Le Pentagone met en place une nouvelle étape dans le processus de promotion des officiers généraux et amiraux, avec l’introduction d’une « Évaluation conjointe de combat » destinée à compléter les critères de sélection existants.
Cette Évaluation conjointe de combat (« Joint Warfighting Evaluation ») sera utilisée pour mesurer les compétences en analyse opérationnelle, communication et prise de décision des officiers lors de leur passage du grade O6 (colonel ou capitaine de vaisseau) au grade O7 (général de brigade ou contre-amiral). Cette mesure, évoquée dans une note récente du sous-secrétaire à la Personnel et à la Préparation, Anthony Tata, répond aux exigences d’une évaluation rigoureuse des capacités opérationnelles dans un contexte de guerre en constante évolution.
Dans sa note datée du 28 mai, Anthony Tata souligne que « le caractère évolutif de la guerre et la complexité de l’environnement sécuritaire mondial imposent une méthode rigoureuse et standardisée pour évaluer les compétences fondamentales de nos combattants interarmées ». Cette nouvelle évaluation viendra durablement renforcer le système de gestion des talents, en complément des processus déjà en place dans les différentes armées, afin d’identifier et de développer les officiers les plus aptes à assumer des responsabilités accrues.
Le Pentagone n’a pas communiqué davantage sur cette initiative, mais la note établit la création d’une « équipe de planification opérationnelle » chargée de concevoir cette nouvelle méthode d’évaluation.
Le grade O6 correspond au dernier échelon des officiers supérieurs avant l’entrée dans la hiérarchie des officiers généraux et amiraux au grade O7. Ce passage marque donc un jalon stratégique dans la carrière militaire.
Dans ce contexte, « l’expérience en combat interarmées » se réfère généralement aux affectations dans des états-majors et commandements regroupant plusieurs branches des forces armées, d’une durée moyenne d’environ deux ans, selon Katherine Kuzminski, chercheuse au Center for a New American Security (Washington, D.C.).
« Cette politique mise à jour représente une évolution des lois et règlements existants plutôt qu’une rupture radicale », précise-t-elle.

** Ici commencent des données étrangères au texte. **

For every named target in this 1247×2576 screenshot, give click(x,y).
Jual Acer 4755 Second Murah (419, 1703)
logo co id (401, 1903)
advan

Elle rappelle notamment l’importance de la loi Goldwater-Nichols de 1986, qui impose aux officiers de remplir des missions interarmées avant leur promotion au rang de général de brigade ou contre-amiral. Ces mission durent actuellement au minimum 22 mois et peuvent s’effectuer au sein d’un commandement de combat, de l’état-major interarmées, du cabinet du secrétaire à la Défense ou d’autres agences liées.
Selon Kuzminski, « cette équipe opérationnelle pourra analyser les pratiques existantes dans chaque armée, et peut saisir l’opportunité d’améliorer l’appréciation de la valeur réelle de l’expérience interarmées pour la future direction des forces armées, au-delà d’un simple exercice bureaucratique. »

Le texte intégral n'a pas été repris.